On 20 January 2020, Joe Biden was sworn in as the U.S. President at the Capitol in Washington. Approximately 25,000 troops were stationed at the inauguration after the riot at the Capitol on 6 January. Kamala Harris also took her oath, becoming the first female vice-president. The ceremony was attended by some high profile guests, such as Barack and Michelle Obama and Bill and Hillary Clinton. Former president Donald Trump did not attend the inauguration, but Mike Pence was present. Performers included Lady Gaga, who sang the U.S. national anthem, as well as Jennifer Lopez and Garth Brooks. Amanda Gorman, the 22-year-old who was the first National Youth Poet Laureate, is the youngest poet to have performed at a presidential inauguration.

During his first speech as president, Biden stated “this is democracy’s day,” however, he confirmed that the U.S. “has much to do in this winter of peril, much to repair.” Biden also spoke of the rise in white supremacy in America, stating that this must be confronted with caution over manufactured facts. Acknowledging the large number of Americans who voted for Donald Trump, Biden said that “I will be a president for all Americans. I will fight as hard for those who did not support me as for those who did.”

Jon Sopel, the BBC’s North America editor, stated that Biden was “walking a tightrope” in his first speech as president. Sopel added that, rather than explicitly mentioning Trump and “Trumpism,” Biden “was instead reaching out to Trump’s supporters, telling them that he’ll be governing for all Americans.” Like Biden, Sopel highlighted the struggle ahead to unite a country where fact and fiction are contested.

President Biden has already signed 17 executive orders, reversing some of Trump’s existing policies. The first order addresses the COVID-19 pandemic, introducing a number of measures, such as enforced mask-wearing on all federal government property and the creation of a new office tasked with coordinating the coronavirus response. Biden has also stopped Trump’s withdrawal of the U.S. from the World Health Organization (WHO), which UN Secretary-General, Antonio Guterres, stated was “absolutely critical” to promote a global response to the pandemic.

Biden also withdrew the permit granted to the Keystone XL Pipeline which has been opposed by Native American groups and environmentalists for over a decade. Obama had previously vetoed the approval to build the pipeline in 2015, however, Trump repealed this decision.

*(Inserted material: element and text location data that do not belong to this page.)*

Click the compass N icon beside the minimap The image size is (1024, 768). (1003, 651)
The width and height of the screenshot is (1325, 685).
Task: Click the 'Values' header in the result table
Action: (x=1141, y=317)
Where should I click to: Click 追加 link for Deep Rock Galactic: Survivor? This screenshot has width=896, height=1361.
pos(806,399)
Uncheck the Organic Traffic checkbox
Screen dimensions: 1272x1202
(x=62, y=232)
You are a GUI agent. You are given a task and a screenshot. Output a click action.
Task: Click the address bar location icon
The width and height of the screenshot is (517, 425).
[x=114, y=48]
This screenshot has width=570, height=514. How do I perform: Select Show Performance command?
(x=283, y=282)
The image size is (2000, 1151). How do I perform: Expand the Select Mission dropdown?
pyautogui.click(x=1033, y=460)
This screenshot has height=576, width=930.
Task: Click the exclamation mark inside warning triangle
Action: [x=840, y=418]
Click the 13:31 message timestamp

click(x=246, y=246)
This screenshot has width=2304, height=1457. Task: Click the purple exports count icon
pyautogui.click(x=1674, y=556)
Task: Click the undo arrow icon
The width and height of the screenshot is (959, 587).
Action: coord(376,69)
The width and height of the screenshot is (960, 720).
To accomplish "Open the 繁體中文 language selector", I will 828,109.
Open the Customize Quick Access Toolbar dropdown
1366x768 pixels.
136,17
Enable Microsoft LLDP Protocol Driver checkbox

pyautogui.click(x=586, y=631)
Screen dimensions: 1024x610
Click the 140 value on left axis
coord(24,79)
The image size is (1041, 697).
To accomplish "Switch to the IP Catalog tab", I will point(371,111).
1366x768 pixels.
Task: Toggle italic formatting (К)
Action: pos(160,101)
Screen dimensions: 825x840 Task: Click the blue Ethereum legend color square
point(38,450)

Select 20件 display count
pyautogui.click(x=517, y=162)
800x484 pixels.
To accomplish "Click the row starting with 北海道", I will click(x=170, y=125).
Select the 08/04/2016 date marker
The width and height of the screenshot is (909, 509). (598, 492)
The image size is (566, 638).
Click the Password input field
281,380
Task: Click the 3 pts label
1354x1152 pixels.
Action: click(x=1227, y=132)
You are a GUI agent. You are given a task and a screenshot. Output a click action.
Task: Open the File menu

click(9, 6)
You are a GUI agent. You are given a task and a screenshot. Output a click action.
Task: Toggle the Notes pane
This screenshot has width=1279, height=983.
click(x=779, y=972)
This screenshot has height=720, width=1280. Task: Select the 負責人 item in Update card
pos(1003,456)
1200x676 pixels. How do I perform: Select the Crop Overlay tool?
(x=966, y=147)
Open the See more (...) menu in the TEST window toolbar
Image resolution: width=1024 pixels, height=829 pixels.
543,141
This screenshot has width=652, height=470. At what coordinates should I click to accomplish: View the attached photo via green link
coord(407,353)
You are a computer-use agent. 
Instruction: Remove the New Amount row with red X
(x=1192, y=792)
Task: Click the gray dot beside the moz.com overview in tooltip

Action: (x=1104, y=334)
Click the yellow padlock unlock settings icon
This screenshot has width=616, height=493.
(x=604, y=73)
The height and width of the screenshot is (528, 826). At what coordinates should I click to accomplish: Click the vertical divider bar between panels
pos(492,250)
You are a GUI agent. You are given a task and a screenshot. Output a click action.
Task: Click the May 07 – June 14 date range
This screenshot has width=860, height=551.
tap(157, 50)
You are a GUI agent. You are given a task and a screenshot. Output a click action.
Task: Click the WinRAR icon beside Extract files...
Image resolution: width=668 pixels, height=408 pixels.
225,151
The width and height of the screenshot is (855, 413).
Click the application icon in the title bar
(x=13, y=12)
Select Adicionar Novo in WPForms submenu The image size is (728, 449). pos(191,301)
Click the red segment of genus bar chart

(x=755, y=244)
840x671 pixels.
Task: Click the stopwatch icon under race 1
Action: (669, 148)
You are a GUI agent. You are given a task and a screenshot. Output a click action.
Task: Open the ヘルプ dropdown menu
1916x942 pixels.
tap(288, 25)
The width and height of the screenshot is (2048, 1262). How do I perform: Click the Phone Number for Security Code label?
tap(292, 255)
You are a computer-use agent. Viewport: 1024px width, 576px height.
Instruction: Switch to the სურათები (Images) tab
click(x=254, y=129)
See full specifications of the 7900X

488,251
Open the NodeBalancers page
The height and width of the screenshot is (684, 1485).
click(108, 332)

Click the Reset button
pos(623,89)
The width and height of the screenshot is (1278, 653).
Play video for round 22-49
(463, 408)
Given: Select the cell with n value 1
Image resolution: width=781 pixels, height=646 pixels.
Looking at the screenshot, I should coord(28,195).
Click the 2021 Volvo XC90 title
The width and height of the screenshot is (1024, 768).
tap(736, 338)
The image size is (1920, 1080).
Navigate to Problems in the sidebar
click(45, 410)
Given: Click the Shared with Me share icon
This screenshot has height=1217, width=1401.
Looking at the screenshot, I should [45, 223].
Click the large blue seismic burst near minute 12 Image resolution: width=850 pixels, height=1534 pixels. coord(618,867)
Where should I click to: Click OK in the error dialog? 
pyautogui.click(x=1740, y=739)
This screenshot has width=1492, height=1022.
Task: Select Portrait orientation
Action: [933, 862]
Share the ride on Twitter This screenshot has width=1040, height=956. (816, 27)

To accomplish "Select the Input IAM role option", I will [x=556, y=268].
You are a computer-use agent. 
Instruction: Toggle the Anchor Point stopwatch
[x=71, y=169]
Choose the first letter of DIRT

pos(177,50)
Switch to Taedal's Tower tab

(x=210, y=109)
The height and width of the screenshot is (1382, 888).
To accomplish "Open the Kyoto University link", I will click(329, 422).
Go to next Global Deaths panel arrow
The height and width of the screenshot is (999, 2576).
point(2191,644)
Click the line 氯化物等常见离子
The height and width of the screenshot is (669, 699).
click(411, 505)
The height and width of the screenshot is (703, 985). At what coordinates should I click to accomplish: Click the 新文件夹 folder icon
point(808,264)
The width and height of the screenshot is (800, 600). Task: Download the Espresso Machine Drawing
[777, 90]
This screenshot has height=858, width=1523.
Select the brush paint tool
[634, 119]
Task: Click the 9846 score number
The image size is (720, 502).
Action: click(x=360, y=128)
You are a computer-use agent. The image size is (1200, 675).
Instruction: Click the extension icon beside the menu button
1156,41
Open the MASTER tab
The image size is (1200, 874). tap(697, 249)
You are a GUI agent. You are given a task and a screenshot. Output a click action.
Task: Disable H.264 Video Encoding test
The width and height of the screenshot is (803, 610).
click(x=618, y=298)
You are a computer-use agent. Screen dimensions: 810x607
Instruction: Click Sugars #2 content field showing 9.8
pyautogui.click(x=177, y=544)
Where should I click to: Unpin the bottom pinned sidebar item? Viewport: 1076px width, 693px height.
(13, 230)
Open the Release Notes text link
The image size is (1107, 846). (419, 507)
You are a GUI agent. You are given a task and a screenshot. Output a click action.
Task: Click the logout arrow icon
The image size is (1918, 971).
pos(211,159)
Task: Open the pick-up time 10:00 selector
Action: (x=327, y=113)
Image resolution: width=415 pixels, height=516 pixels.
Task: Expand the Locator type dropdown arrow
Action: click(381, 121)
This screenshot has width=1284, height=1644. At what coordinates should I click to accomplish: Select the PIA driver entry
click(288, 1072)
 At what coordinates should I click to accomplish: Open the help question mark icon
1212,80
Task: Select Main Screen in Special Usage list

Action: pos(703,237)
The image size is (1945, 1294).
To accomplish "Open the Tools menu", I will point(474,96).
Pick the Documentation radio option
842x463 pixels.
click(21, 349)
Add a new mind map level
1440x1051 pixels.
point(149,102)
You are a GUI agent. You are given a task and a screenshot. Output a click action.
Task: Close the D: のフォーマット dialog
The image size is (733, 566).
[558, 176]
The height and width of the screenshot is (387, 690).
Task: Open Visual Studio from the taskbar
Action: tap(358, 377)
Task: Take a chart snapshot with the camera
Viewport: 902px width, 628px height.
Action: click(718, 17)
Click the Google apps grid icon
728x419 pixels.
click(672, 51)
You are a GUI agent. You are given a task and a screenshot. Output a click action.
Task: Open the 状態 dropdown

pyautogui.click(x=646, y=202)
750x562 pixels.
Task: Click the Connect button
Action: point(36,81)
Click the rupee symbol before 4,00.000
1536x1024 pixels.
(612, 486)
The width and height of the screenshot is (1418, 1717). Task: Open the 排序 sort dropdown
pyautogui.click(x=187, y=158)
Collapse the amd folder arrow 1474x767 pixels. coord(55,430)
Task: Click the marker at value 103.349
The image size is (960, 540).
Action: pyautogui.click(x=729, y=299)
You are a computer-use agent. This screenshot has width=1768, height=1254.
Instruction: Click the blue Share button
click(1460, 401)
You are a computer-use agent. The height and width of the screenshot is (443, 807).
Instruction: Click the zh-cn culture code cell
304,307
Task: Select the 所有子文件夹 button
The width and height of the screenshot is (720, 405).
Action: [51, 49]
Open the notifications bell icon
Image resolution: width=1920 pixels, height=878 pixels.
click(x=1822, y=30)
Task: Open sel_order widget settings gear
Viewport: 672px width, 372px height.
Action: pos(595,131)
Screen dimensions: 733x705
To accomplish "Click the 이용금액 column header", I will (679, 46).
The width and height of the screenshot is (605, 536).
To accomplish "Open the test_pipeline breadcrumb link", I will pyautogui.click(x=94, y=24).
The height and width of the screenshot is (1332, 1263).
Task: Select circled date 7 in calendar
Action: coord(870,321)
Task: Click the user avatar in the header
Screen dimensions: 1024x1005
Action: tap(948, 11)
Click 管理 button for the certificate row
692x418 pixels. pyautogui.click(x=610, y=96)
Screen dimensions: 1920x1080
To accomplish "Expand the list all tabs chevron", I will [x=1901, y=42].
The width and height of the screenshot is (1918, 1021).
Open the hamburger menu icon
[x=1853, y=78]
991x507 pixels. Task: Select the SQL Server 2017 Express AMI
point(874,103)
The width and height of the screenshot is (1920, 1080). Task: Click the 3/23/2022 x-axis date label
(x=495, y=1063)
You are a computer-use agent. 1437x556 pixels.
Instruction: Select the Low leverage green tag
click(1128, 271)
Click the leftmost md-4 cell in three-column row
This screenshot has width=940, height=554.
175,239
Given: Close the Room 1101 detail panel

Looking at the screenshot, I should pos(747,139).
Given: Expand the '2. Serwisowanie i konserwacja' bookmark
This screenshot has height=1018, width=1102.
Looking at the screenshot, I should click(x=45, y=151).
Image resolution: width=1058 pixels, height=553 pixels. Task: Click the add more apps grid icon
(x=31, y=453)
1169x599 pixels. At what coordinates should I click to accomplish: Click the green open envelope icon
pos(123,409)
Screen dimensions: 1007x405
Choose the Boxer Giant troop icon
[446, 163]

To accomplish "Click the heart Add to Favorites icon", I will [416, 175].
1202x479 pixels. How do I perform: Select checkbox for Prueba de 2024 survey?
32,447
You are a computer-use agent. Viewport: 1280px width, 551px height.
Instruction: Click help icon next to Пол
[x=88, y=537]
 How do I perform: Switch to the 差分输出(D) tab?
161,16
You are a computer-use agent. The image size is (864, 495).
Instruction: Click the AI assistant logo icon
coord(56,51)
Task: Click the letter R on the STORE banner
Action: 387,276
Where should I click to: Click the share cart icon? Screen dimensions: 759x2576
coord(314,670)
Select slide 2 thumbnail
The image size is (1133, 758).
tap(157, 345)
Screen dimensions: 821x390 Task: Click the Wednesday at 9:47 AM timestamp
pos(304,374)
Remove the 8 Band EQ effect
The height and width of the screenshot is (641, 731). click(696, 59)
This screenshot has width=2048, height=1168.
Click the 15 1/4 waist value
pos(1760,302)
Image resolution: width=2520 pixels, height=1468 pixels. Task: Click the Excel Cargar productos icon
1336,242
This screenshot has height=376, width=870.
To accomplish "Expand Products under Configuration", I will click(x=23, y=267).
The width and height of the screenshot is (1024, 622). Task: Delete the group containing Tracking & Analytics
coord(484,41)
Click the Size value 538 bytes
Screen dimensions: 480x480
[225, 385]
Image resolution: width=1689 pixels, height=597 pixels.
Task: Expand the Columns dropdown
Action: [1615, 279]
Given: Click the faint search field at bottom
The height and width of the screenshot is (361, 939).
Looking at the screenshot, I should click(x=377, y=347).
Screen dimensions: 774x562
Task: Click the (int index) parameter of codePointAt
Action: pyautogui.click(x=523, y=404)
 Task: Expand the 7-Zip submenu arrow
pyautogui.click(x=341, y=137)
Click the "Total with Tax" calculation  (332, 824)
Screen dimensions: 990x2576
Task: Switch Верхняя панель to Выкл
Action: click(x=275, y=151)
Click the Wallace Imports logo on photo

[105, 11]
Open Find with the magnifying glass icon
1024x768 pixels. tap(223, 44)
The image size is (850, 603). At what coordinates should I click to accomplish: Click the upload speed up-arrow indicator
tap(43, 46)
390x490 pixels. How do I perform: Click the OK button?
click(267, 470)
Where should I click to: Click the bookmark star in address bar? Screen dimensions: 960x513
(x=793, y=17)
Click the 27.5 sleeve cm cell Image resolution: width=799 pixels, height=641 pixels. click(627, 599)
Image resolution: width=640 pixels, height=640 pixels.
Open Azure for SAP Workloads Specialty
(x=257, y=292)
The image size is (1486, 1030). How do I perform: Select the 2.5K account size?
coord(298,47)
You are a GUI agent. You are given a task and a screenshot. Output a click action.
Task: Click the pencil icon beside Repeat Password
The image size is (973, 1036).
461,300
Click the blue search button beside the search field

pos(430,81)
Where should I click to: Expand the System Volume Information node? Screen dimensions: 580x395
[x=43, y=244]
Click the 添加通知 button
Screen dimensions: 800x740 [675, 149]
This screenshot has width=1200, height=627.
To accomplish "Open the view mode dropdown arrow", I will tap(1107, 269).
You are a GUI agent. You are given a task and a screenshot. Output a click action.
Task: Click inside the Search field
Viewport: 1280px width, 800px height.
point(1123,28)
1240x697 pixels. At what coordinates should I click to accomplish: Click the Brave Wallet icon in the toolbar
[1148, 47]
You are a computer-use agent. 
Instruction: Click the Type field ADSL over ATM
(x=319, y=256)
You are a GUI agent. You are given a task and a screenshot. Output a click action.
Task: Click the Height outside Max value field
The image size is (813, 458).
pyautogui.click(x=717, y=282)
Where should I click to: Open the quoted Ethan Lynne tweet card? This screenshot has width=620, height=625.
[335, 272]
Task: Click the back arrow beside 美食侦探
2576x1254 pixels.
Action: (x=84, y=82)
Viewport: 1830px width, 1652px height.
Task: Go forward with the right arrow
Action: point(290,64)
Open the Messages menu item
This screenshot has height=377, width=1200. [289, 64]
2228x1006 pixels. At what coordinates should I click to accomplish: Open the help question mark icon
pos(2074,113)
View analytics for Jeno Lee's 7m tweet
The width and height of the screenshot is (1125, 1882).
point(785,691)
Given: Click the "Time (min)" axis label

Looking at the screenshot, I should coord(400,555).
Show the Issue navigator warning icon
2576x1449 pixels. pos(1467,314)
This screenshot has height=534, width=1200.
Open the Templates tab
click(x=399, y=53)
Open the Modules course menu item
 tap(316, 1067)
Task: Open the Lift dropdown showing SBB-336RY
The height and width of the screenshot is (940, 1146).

Biden has cited climate change as a priority of his campaign and administration and he has started the process of rejoining the 2015 Paris Climate Agreement. Trump withdrew the U.S. from the agreement in 2020 and Biden’s climate envoy, John Kerry, tweeted that the move to rejoin the Paris Climate Agreement would help to restore “America’s credibility and commitment.”

President Biden has also withdrawn the funding for the construction of the wall along the Mexican border, as well as revoking a travel ban which Trump placed on a number of majority-Muslim countries.

Going forward, the Biden administration must create and implement policies which cannot be revoked by future presidents, in order to preserve the democracy that Biden wishes to reinstate. The President must work closely with Congress to enact legislative change with regard to the COVID-19 pandemic, U.S. citizenship for undocumented migrants, the protection of voting rights and the reform of the healthcare sector.

Despite the lengthy journey ahead and the Republican procedural obstacles, President Joe Biden stated that he has set to work to end this “uncivil war.” The inauguration carried a tone of hope, as reflected by Amanda Gorman who said, “For there is always light, if only we’re brave enough to see it. If only we’re brave enough to be it.”